The runtime flow is:

  1. EventBridge triggers the ingestor at 08:00 UTC
  2. the ingestor fetches Brent and WTI from EIA
  3. it writes raw JSON files into the raw bucket
  4. S3 triggers the transformer
  5. the transformer merges the series and computes the Brent/WTI spread
  6. it writes a dated output file and overwrites processed/latest.json
  7. your website reads the latest processed file

That’s the pipeline end to end.


Step 1: Create the repository structure first

Before I touched AWS, I laid out the repo cleanly first.

Use this structure:

GlobalShock/
├── lambdas/
│   ├── ingestor/
│   │   └── handler.py
│   ├── transformer/
│   │   └── handler.py
│   └── api/
│       └── handler.py
├── infra/
│   └── cloudformation.yaml
├── deploy.sh
├── README.md
└── .gitignore

It also keeps the infrastructure and Lambda code separated, which makes the stack much easier to work with.

Step 2: Build the CloudFormation stack first

I wanted the buckets, IAM, Lambdas, and schedule in place first, so the rest of the pipeline had a proper frame.

Your CloudFormation stack in infra/cloudformation.yaml should be responsible for:

  • creating the two S3 buckets
  • setting the raw bucket lifecycle to expire raw snapshots after 90 days
  • creating one IAM role shared by the Lambdas
  • creating the three Lambda functions
  • wiring the EventBridge rule to the ingestor
  • granting Lambda permission where needed

What the buckets are for

The raw bucket stores one snapshot per ticker per day.

_Records_.
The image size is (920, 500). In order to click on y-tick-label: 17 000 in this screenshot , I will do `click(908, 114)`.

* * *

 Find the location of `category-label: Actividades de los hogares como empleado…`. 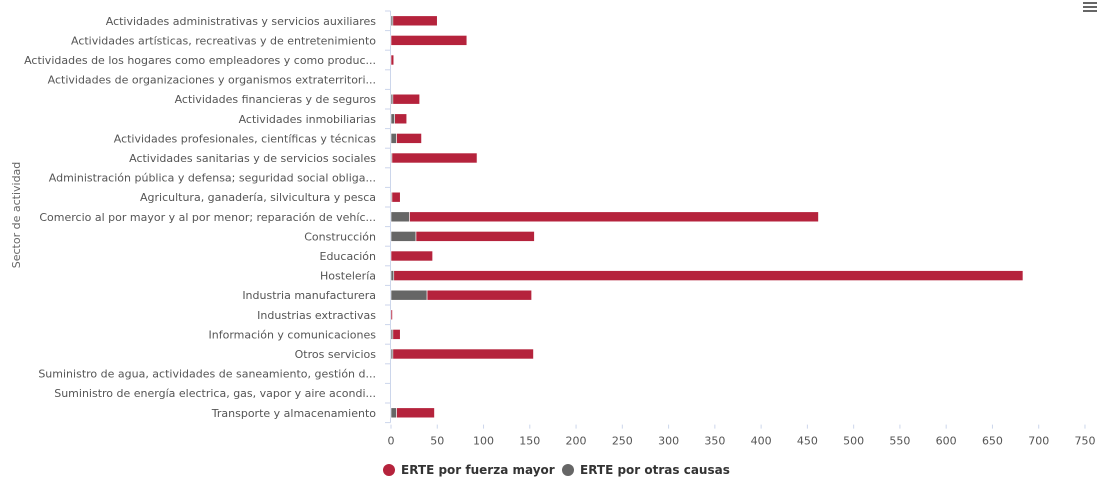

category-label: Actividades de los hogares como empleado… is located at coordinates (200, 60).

_Required work_.
Answer these questions from the pipeline text above:
1. At what time does EventBridge trigger the ingestor?
2. After how many days are raw snapshots set to expire in the raw bucket?
3. In which file does the CloudFormation stack live?

_Solution_.
1. 08:00 UTC
2. 90 days
3. infra/cloudformation.yaml